DATA FOR ANALYSIS -
=-=-=-=-=

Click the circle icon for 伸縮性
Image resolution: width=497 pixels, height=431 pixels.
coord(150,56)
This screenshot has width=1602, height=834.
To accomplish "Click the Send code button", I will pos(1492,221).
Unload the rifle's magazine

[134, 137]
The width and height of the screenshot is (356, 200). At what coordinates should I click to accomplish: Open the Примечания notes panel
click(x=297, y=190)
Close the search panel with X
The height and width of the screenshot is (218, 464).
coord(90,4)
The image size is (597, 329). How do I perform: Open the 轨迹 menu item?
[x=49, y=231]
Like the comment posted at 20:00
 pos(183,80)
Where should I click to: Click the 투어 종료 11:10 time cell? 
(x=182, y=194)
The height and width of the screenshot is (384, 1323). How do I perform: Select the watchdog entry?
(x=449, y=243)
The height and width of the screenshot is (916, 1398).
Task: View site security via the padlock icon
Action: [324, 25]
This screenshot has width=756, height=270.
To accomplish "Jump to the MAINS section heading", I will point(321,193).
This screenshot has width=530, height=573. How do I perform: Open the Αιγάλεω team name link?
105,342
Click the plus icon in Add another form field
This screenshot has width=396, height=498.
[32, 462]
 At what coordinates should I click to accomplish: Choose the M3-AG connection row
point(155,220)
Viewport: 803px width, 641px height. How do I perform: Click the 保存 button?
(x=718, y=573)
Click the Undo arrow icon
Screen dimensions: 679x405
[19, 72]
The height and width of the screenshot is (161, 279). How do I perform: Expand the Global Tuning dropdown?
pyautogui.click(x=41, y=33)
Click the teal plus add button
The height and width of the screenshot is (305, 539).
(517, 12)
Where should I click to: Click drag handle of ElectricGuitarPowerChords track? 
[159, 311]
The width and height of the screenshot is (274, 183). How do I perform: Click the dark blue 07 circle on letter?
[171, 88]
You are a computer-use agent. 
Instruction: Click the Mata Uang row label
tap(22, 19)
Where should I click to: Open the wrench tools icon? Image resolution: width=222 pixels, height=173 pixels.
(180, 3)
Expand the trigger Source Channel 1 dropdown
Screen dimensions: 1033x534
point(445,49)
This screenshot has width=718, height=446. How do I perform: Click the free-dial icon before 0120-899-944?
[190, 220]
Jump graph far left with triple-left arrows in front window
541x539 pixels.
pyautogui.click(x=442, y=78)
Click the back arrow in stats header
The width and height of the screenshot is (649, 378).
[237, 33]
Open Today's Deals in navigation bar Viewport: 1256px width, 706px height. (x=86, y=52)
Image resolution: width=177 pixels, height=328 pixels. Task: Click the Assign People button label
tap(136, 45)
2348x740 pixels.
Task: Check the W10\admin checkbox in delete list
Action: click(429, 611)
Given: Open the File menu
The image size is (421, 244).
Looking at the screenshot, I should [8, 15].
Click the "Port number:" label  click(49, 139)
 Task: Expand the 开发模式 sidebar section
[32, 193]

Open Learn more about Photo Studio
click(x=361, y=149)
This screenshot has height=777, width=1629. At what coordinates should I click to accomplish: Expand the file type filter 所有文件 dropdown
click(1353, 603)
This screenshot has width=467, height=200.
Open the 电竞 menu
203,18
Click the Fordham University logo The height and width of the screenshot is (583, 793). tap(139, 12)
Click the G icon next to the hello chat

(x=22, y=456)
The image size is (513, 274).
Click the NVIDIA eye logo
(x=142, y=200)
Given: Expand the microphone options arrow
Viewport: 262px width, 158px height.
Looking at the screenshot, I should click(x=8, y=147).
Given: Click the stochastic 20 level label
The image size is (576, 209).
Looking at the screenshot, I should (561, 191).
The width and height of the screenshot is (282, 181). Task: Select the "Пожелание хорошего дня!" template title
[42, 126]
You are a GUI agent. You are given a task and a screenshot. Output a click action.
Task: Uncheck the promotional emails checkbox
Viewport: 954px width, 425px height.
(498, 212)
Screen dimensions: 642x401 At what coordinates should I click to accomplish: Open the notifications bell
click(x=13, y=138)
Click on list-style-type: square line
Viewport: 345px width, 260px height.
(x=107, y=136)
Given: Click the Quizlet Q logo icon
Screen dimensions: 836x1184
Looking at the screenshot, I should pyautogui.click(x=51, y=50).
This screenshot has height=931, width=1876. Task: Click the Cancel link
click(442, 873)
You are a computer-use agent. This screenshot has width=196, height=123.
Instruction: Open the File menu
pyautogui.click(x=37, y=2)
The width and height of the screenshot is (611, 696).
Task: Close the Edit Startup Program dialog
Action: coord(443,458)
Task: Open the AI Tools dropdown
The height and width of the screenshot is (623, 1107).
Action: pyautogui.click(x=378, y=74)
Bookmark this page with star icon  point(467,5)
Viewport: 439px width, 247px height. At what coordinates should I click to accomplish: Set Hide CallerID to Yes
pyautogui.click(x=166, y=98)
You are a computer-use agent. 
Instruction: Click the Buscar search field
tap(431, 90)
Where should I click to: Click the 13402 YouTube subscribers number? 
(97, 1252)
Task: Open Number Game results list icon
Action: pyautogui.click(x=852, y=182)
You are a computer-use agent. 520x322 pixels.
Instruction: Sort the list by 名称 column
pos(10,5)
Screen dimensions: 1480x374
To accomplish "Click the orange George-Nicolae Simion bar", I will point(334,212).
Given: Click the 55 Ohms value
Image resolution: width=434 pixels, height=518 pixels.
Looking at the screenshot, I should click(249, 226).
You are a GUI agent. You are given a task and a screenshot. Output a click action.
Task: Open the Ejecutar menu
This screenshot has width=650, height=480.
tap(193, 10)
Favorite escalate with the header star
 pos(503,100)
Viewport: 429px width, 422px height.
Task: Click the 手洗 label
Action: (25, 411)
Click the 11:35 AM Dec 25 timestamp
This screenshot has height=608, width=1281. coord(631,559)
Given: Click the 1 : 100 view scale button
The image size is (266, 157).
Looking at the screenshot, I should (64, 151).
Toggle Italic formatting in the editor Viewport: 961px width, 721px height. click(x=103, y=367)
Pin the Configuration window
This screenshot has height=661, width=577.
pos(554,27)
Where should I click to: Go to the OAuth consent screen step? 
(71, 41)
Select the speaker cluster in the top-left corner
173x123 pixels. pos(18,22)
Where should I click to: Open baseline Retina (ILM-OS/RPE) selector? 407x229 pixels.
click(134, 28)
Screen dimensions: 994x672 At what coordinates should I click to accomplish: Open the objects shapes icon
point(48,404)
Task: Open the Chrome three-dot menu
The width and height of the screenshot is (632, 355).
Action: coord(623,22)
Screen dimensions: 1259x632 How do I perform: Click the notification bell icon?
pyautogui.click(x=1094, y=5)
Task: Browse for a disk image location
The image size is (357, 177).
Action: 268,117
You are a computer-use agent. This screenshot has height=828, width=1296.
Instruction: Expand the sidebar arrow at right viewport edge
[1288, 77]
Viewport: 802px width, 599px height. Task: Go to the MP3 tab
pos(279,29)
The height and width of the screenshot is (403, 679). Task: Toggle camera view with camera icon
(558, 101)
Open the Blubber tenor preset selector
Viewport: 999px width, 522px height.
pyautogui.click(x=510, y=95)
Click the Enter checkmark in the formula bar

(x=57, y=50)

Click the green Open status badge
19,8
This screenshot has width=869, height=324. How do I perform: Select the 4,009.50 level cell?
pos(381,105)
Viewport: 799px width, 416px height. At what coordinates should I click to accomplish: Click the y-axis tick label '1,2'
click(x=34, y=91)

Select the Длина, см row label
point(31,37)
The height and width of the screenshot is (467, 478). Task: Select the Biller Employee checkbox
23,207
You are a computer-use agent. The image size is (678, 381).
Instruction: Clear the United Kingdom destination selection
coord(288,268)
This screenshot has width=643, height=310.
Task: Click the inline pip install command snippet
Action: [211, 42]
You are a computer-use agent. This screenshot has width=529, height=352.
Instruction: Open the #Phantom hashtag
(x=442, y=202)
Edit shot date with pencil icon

=-=-=-=-=

WORK ORDER -
Wherever the word "window" shows up in the material, copy the line it is on.

REPLY TO THE EXERCISE -
Jump graph far left with triple-left arrows in front window
Pin the Configuration window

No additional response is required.